SET EXERCISE =>
Copy out verbatim the part of the rows that opens with the line containing "Go to previous page with Előző" and runs to the end of the rows, both ends included.

MATERIAL SUPPLIED =>
===============

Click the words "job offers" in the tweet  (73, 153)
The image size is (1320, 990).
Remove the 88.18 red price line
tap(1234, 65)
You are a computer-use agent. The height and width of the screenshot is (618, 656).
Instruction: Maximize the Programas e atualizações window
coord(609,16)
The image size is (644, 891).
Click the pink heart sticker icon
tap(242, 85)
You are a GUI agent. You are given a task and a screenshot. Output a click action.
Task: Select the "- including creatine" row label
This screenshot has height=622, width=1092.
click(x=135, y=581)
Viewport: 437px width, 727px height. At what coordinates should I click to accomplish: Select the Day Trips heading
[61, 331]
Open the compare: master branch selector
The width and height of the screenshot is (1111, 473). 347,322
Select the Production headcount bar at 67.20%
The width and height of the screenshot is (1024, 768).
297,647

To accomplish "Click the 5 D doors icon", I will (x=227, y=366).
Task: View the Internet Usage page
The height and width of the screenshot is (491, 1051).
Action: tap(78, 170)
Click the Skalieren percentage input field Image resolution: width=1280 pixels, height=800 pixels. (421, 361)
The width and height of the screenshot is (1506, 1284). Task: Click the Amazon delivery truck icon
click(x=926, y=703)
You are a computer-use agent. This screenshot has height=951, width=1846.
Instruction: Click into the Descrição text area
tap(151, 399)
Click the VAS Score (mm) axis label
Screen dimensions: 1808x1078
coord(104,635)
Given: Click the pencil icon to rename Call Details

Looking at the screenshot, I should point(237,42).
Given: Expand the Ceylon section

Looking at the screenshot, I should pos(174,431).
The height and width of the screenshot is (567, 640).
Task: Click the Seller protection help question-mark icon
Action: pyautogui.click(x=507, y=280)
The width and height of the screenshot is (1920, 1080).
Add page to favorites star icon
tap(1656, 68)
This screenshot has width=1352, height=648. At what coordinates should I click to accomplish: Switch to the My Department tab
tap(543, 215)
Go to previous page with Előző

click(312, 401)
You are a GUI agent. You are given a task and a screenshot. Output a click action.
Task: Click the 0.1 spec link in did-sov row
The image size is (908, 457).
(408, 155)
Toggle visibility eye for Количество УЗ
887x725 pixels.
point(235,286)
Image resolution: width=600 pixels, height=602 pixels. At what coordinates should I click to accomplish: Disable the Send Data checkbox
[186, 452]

===============

TASK RESULT =>
Go to previous page with Előző

click(312, 401)
You are a GUI agent. You are given a task and a screenshot. Output a click action.
Task: Click the 0.1 spec link in did-sov row
The image size is (908, 457).
(408, 155)
Toggle visibility eye for Количество УЗ
887x725 pixels.
point(235,286)
Image resolution: width=600 pixels, height=602 pixels. At what coordinates should I click to accomplish: Disable the Send Data checkbox
[186, 452]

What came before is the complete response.